▶ Your goal: Start at the line with "[Ataun irratia] (45, 2069)" in the records below, stop at the line with "[97 Irratia] (55, 2020)", and return every line in that span exactly, the two end lines included.

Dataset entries
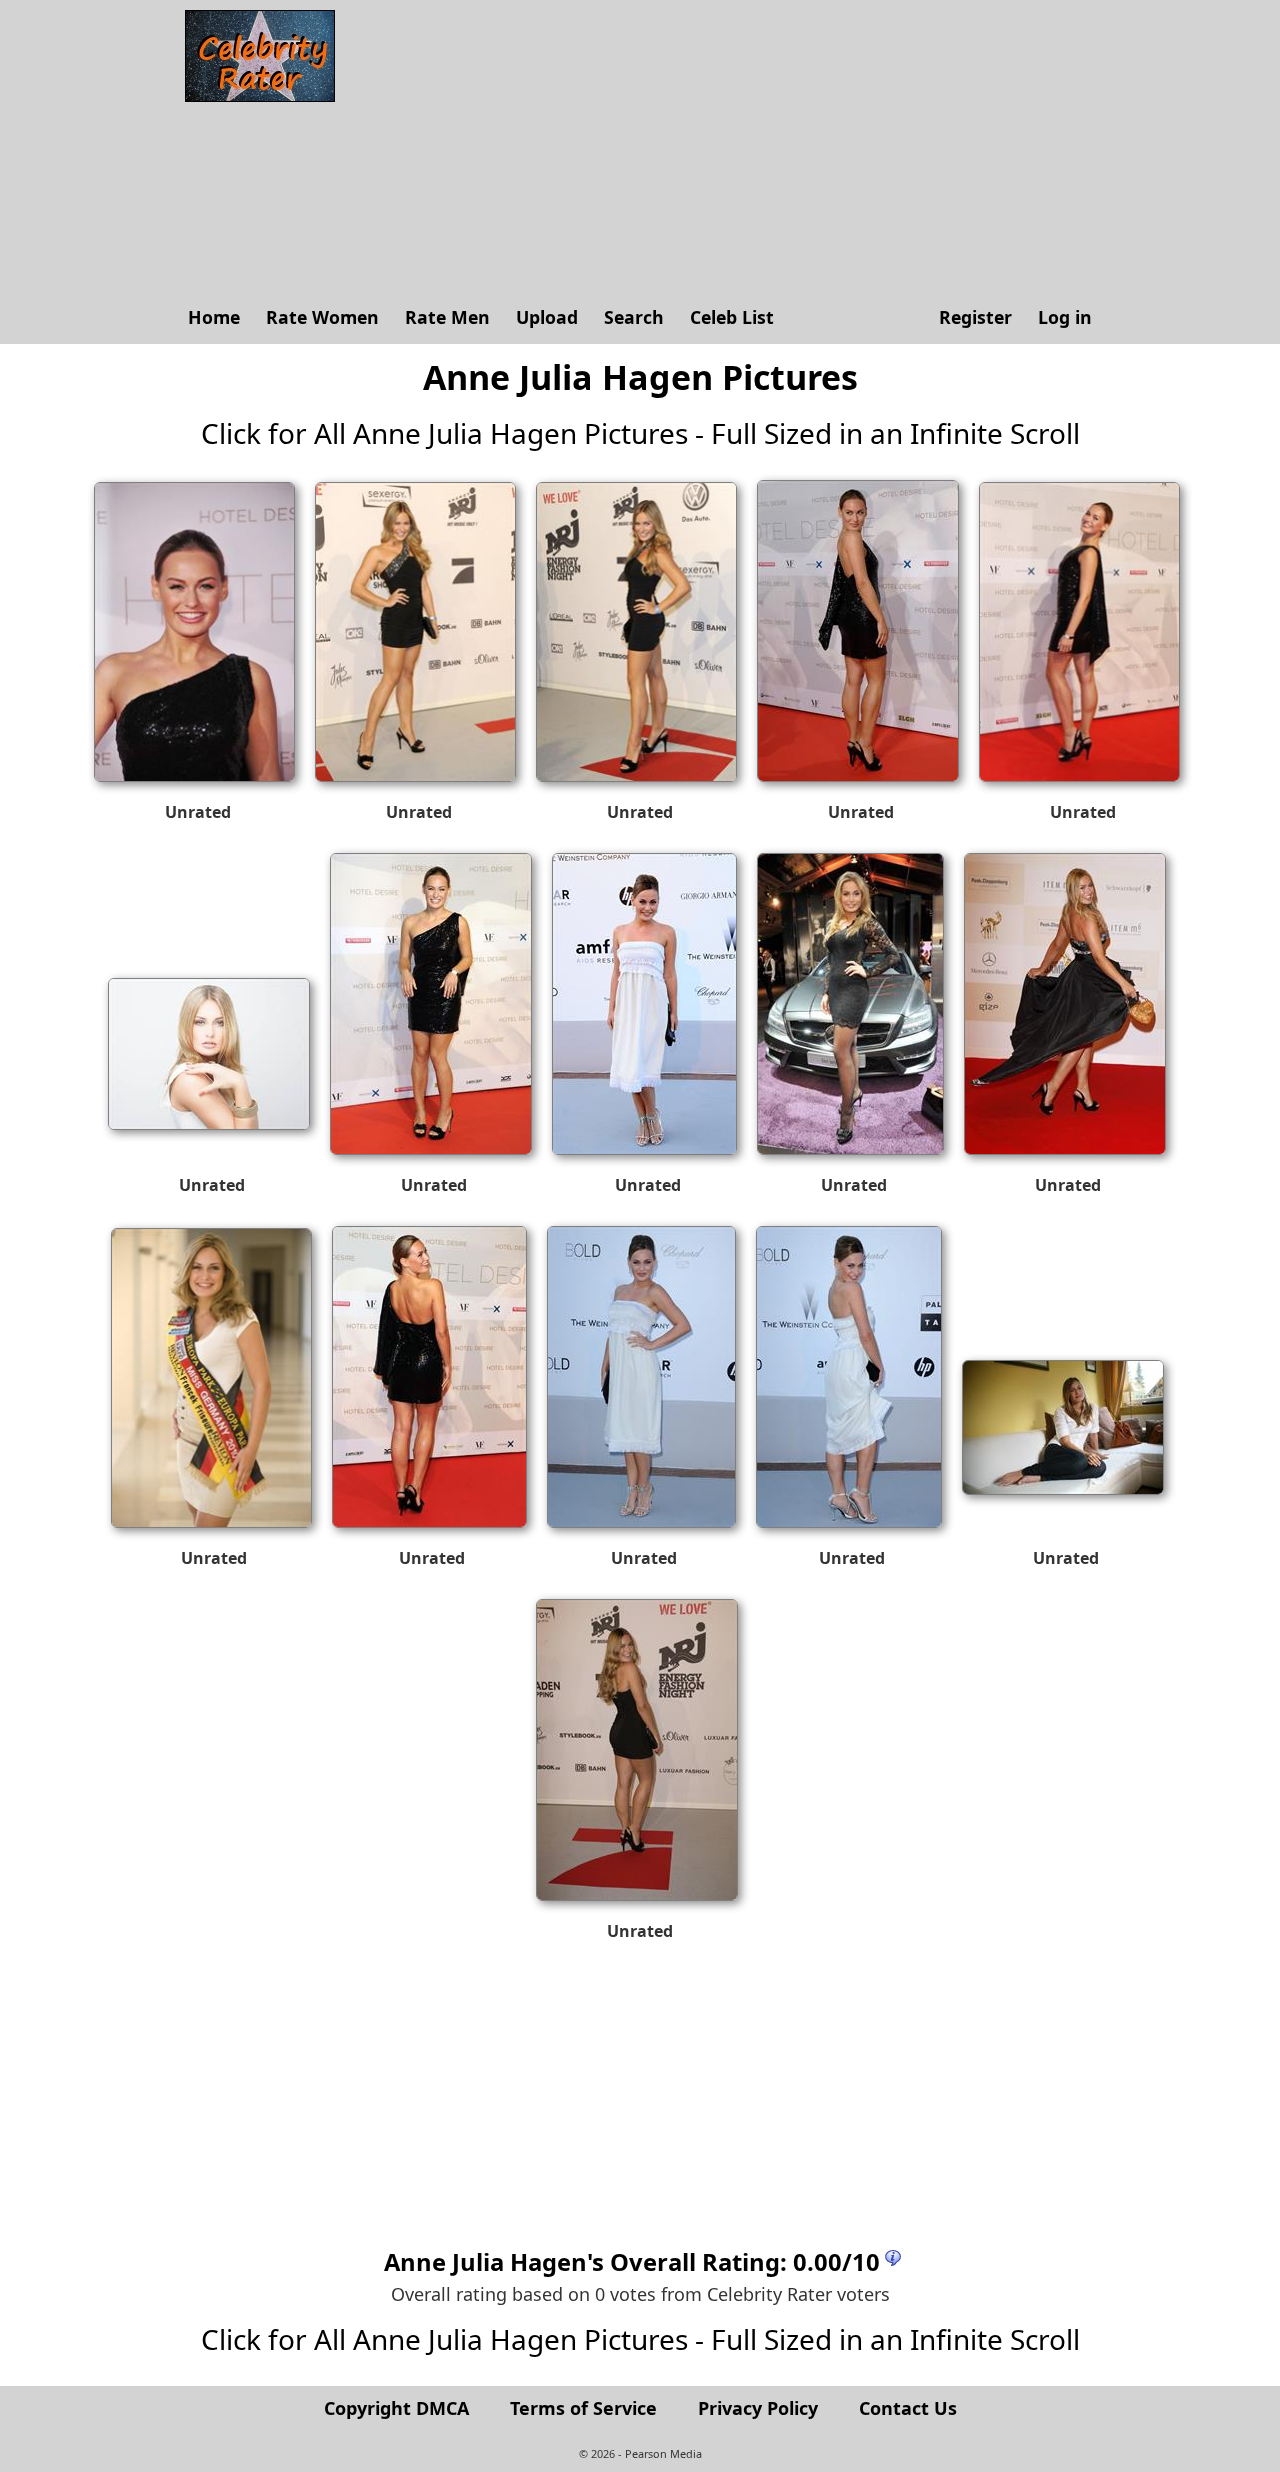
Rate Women (322, 317)
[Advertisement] (725, 150)
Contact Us (908, 2408)
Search (634, 317)
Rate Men (447, 317)
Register (975, 317)
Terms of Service (583, 2408)
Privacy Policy (758, 2408)
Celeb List (732, 317)
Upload (547, 317)
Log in (1065, 317)
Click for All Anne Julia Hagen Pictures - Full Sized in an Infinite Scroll (640, 433)
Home (214, 317)
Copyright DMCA (396, 2408)
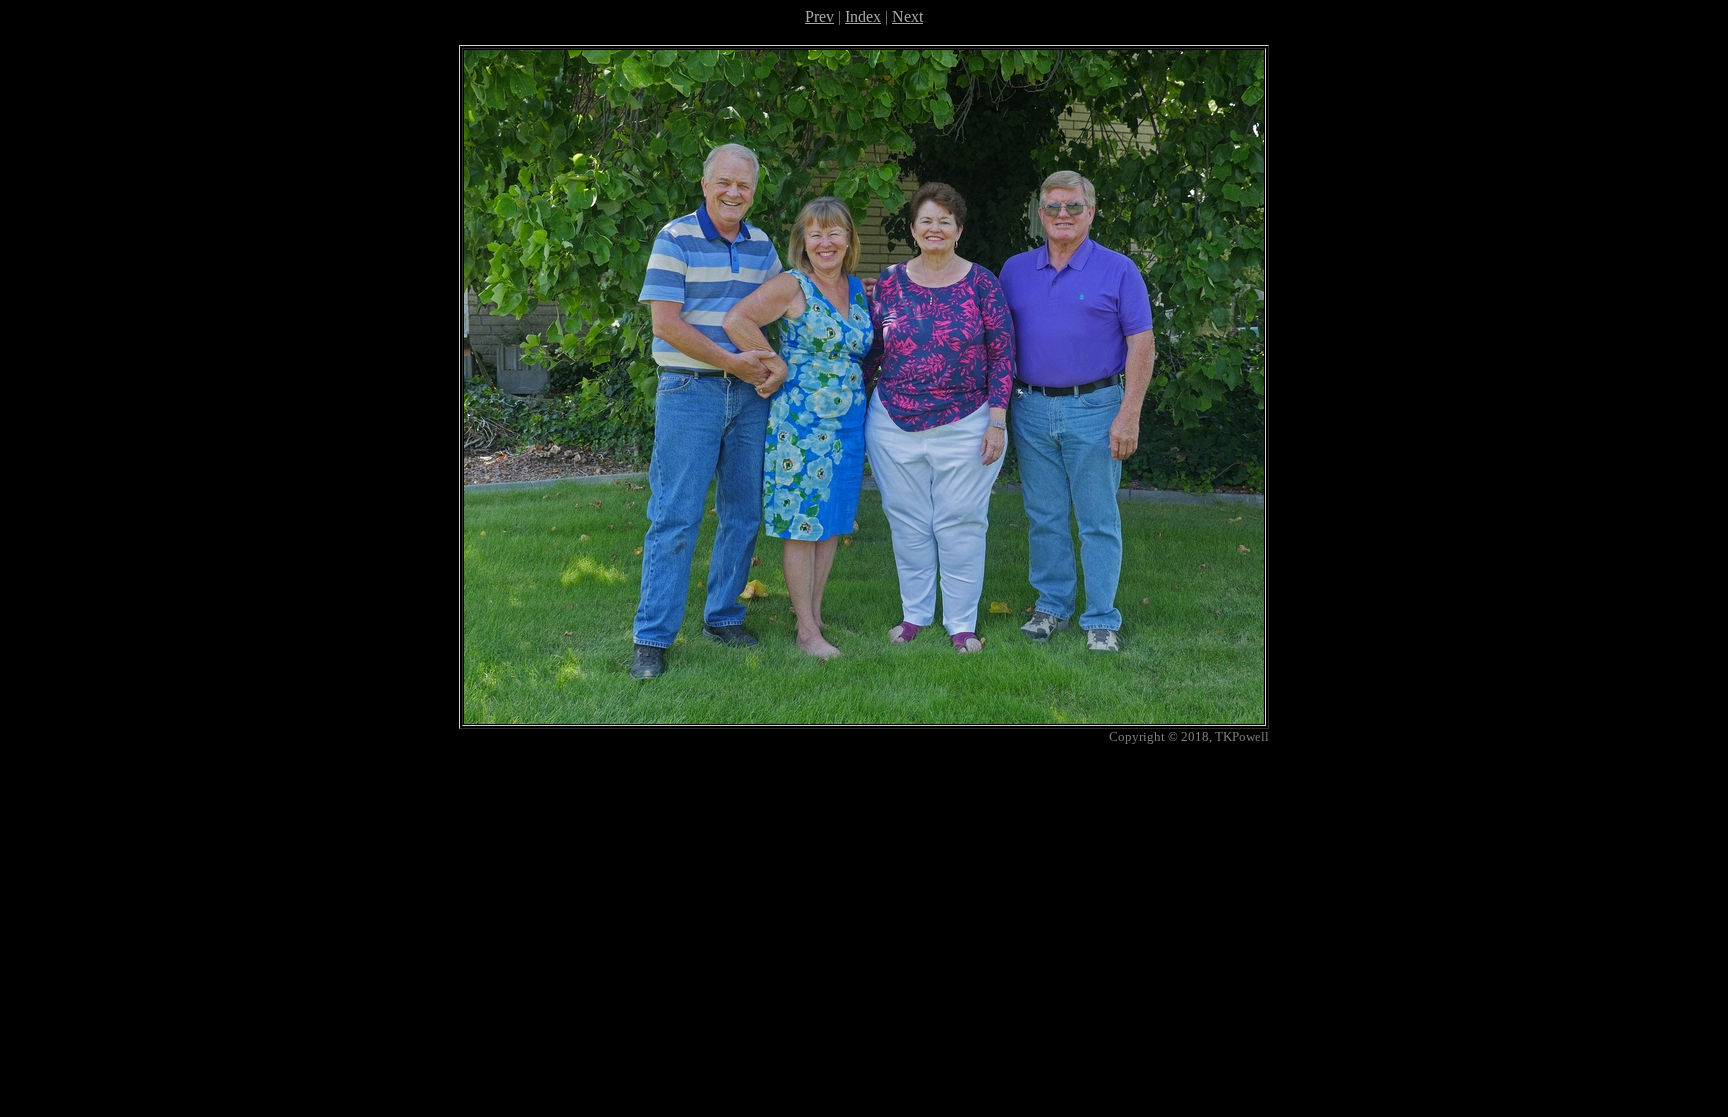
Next (907, 16)
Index (863, 16)
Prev (819, 16)
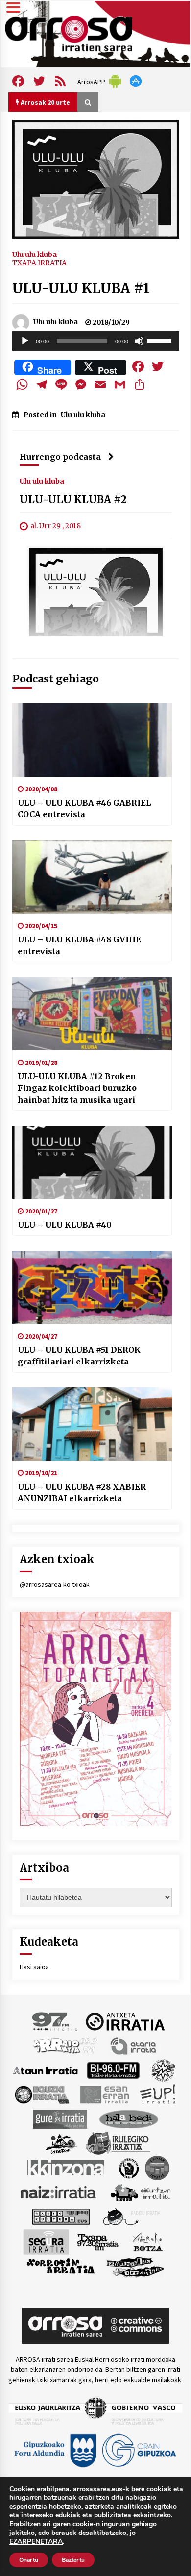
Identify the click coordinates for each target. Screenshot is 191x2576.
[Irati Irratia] (61, 2142)
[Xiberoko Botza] (147, 2240)
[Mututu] (139, 341)
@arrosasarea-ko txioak (55, 1584)
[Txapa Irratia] (98, 2240)
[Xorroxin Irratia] (60, 2265)
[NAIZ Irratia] (58, 2191)
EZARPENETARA (36, 2541)
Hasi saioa (34, 1966)
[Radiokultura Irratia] (61, 2216)
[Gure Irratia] (59, 2118)
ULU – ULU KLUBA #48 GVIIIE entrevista (79, 945)
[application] (95, 341)
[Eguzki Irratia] (41, 2093)
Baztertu (73, 2560)
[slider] (160, 340)
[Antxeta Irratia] (125, 2020)
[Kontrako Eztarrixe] (128, 2167)
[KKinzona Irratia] (66, 2167)
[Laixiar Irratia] (157, 2167)
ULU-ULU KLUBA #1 (81, 288)
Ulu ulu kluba (34, 254)
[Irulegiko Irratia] (118, 2142)
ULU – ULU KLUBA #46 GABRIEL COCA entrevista (84, 808)
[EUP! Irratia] (158, 2093)
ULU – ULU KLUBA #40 (65, 1225)
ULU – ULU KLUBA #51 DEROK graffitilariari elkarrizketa (79, 1355)
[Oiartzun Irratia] (141, 2191)
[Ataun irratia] (45, 2069)
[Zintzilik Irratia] (135, 2265)
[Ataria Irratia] (134, 2045)
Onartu (28, 2560)
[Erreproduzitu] (25, 341)
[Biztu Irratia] (163, 2069)
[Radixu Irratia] (131, 2216)
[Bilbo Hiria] (113, 2069)
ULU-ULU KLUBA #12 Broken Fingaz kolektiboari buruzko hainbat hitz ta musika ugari (77, 1088)
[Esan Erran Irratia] (104, 2093)
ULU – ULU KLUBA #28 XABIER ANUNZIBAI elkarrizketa (82, 1492)
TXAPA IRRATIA (39, 262)
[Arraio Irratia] (65, 2045)
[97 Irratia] (55, 2020)
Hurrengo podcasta (60, 457)
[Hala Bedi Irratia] (129, 2118)
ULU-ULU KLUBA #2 (73, 499)
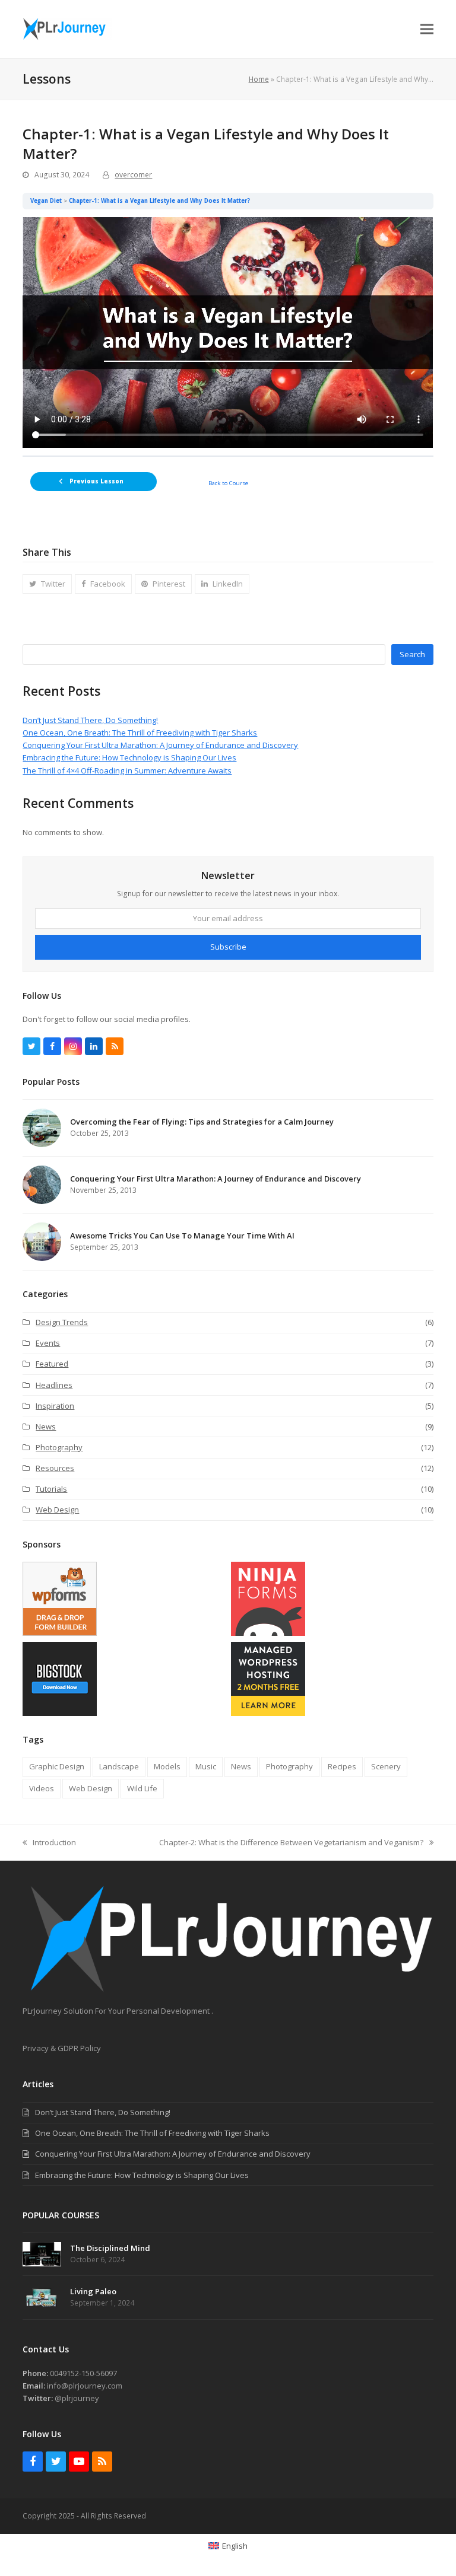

▶ Solved exercise:
[Ataun irratia] (45, 2069)
[Zintzilik Irratia] (135, 2265)
[Ataria Irratia] (134, 2045)
Onartu (28, 2560)
[Erreproduzitu] (25, 341)
[Biztu Irratia] (163, 2069)
[Radixu Irratia] (131, 2216)
[Bilbo Hiria] (113, 2069)
ULU-ULU KLUBA #12 Broken Fingaz kolektiboari buruzko hainbat hitz ta musika ugari (77, 1088)
[Esan Erran Irratia] (104, 2093)
ULU – ULU KLUBA #28 XABIER ANUNZIBAI elkarrizketa (82, 1492)
TXAPA IRRATIA (39, 262)
[Arraio Irratia] (65, 2045)
[97 Irratia] (55, 2020)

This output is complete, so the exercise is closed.